Infographics are awesome! For one thing, they allow people like me, who are bombarded with too much information on a daily basis, to learn something new or digest data in a quick and easy format. As a web publisher, infographics are a great way to attract traffic, generate buzz, build brand awareness, increase social signals (tweets, likes, pluses, etc.) and obtain natural inbound links.
While these are beneficial, let’s focus in on the inbound links for a moment.
In the light of the recent (and ongoing) Google Penguin update, quality inbound links – the kind Google is going to provide credit for – are becoming more difficult to come by all the time. Pretty much gone by the wayside are “forced” link building schemes as Google has become a lot smarter in detecting and discounting them. Inbound links are still essential however, so how does one come by them without upsetting the Google gods?
This is where infographics can play an all-important role. Let’s face it – any good piece of content, whether that be an infographic, a video, a white paper or even a well written blog post, has the potential to attract natural inbound links. Most of you reading this know this already. The beauty of an infographic is the fact of how easy they are to share. In fact, any image that is interesting or somehow informative, has great potential for sharing. Why do you think Pinterest – the social pinboard, has grown so fast?
Embed Code, What You Need to Know
Now that I’ve hopefully generated your interest in infographics and even image sharing, I want to provide you one simple step that can greatly help you control the sharing of such imagery. I’m referring to the “embed code.” No doubt we’ve all seen them – that is a snippet of html code that easily allows someone to copy and paste the code into their own web pages and as such, display the infographic or image.
The problem is that many infographics DO NOT include any type of an “embed this” code or if they do, the code itself has errors that when copied and pasted into another page, do not allow the image to display correctly. In fact, if an embed code is not formatted correctly, these types of quotations (“…”) could appear when they need to look like these (“…”). This small error often causes images to not display correctly if at all, hyperlinks to be broken and attributes to not be defined correctly.
The fact that embed codes could contain errors such as these cause many publishers to simply exclude them. Better to not have an embed code then to have one that won’t work anyway, right? Or it could be that trying to include a properly formatted embed code is just beyond the skill-set of some.

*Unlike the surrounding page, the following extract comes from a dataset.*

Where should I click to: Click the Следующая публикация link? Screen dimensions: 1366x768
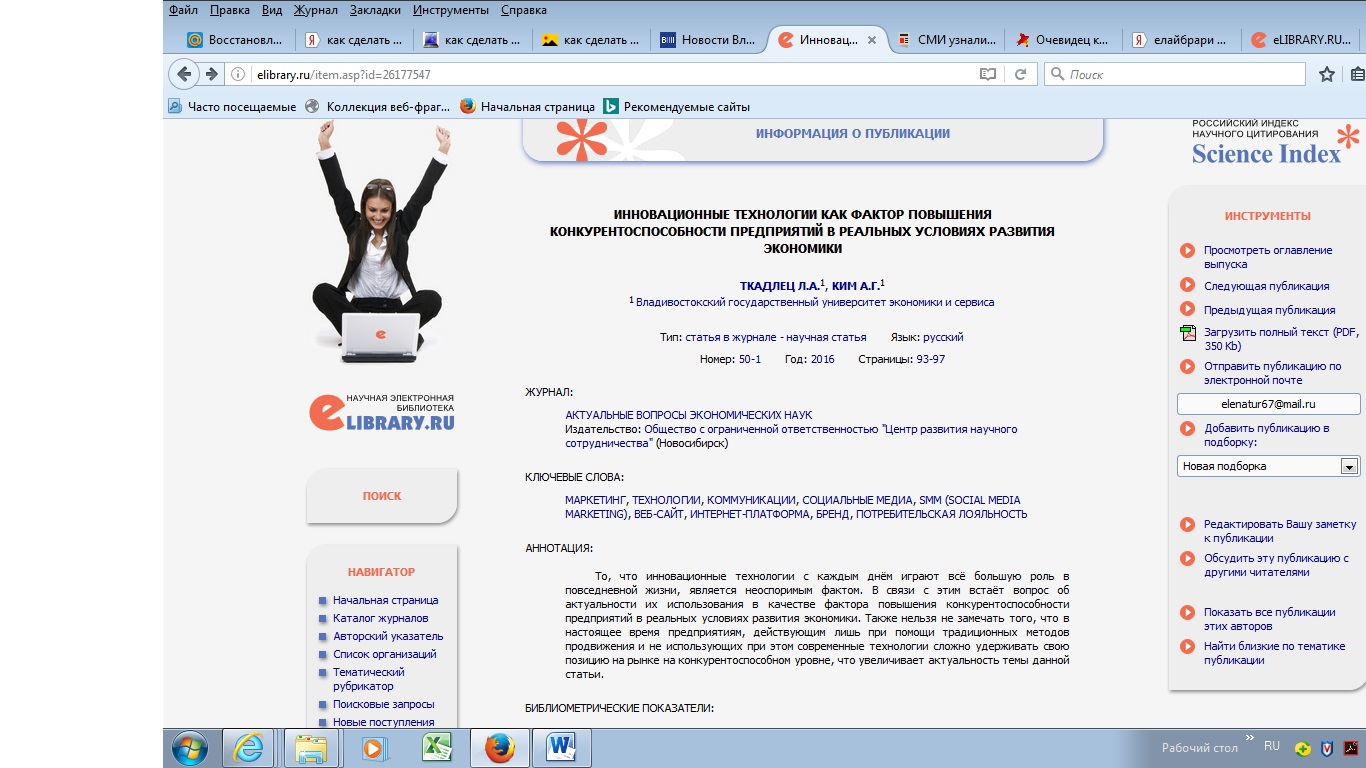1266,286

If you fit into either of these categories or simply want an easier way to include an embed code in your image-focused posts, I’ve got good news for you. A new WordPress plug-in simply called “Embed Code Generator” allows you to generate an embed code right within the “Add/Edit Post” section of your WordPress installation. Simply download, install and you are on your way!
The Embed Code Generator allows you to define the following fields:
- Source (URL) – The full URL to the image.

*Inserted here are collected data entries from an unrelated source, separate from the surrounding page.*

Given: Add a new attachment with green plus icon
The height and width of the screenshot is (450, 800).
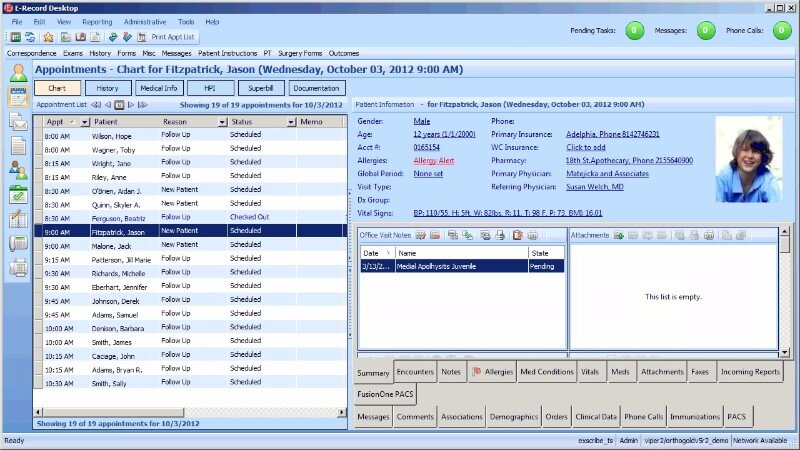Looking at the screenshot, I should [620, 235].
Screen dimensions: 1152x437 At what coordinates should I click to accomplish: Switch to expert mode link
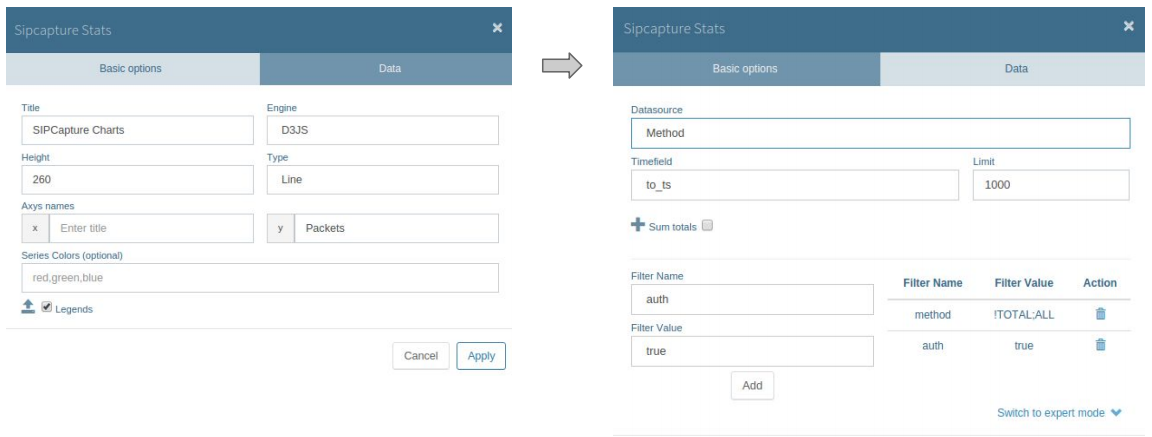(x=1051, y=413)
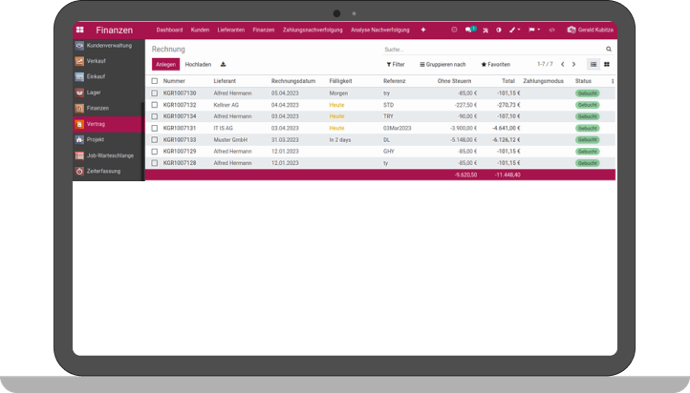The height and width of the screenshot is (393, 690).
Task: Click into the Suche search field
Action: [493, 49]
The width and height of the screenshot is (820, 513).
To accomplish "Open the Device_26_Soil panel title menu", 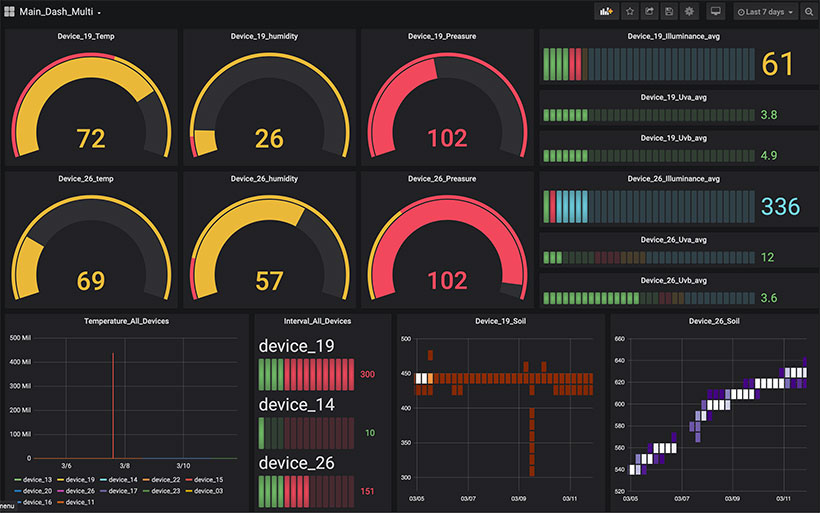I will pos(714,321).

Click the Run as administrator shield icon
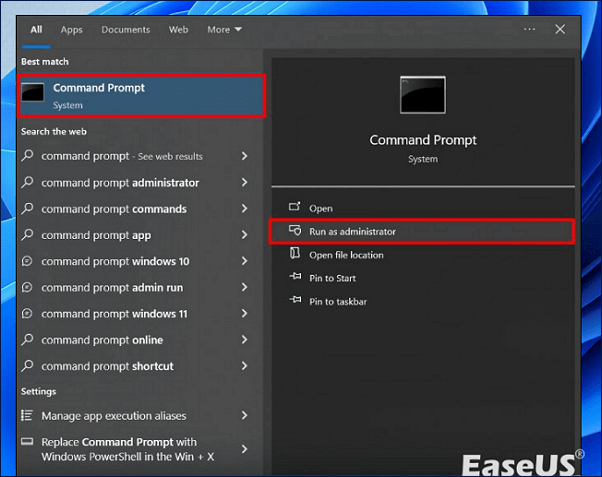tap(295, 231)
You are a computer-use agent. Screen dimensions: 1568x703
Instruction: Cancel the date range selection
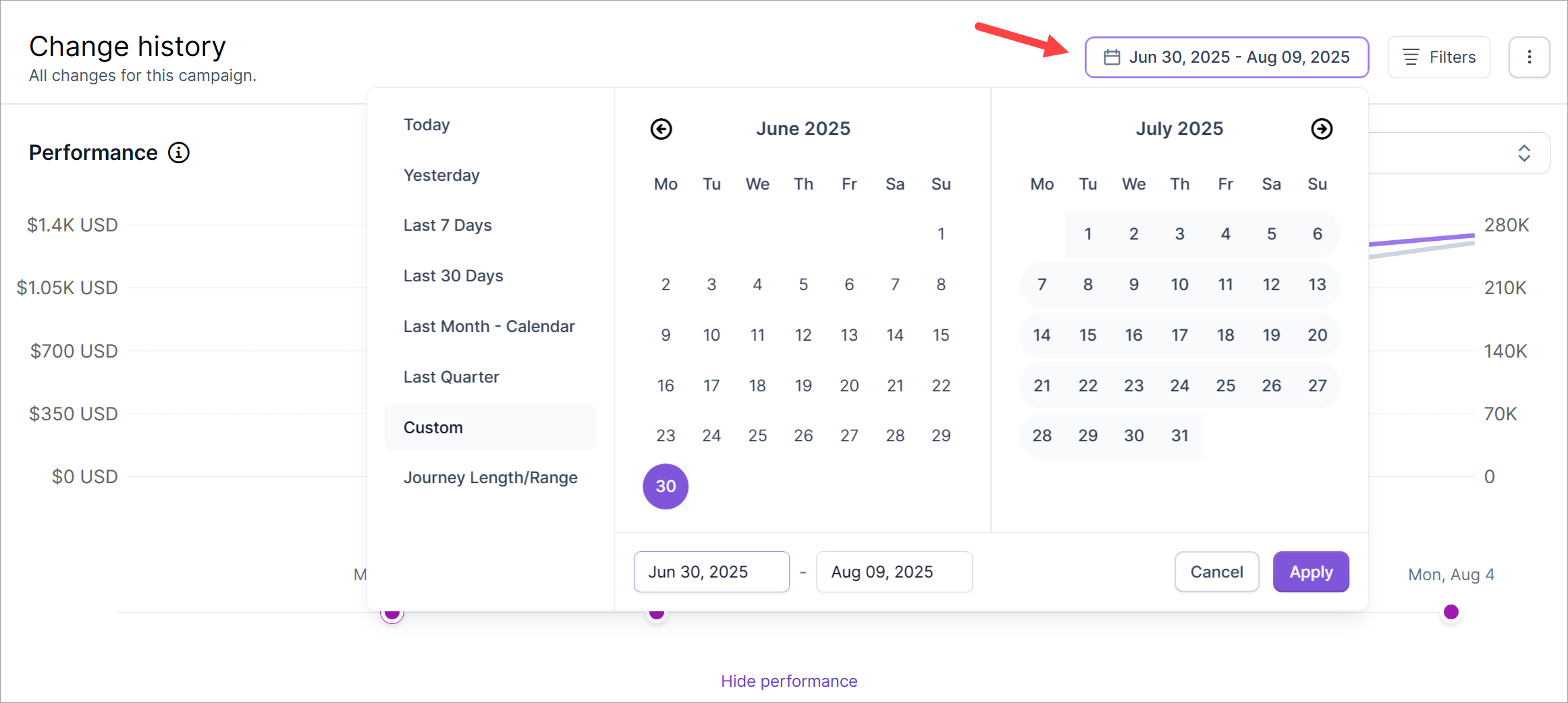[x=1216, y=572]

- Link Image To – This is where the image will link to when placed on another site.
- Title (optional) – When populated, adds in the “title” attribute of the img tag.

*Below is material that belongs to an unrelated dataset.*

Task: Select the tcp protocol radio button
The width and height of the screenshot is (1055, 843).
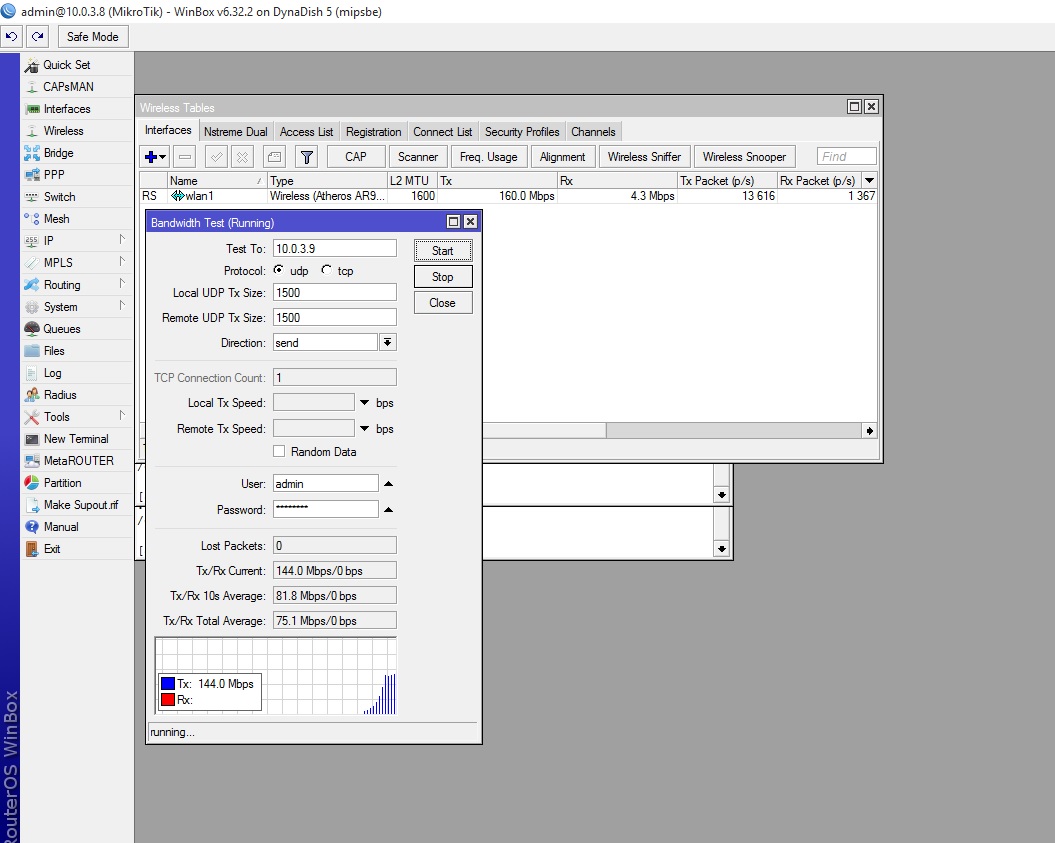Action: coord(327,271)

- Alt Attribute (optional) – When populated, adds in the “alt” attribute of the img tag.
- Width (optional) – Designate the width of the image.
- Height (optional) – Designate the height of the image.
- Courtesy of [Your Site Name] (optional) – When populated, will display a courtesy link after the image crediting the source of the image.
- Courtesy of [Your Site URL] (optional) – If this and the “Courtesy of [Your Site Name]” are populated, a link will be provided to the source of the image.
Some of the fields are “optional” but when utilized, allow you more control over how your image will be displayed. For example, you can define the text to be used in the title and image alt attributes, designate a specific height and width for the image and even add a “Courtesy of” link after the image.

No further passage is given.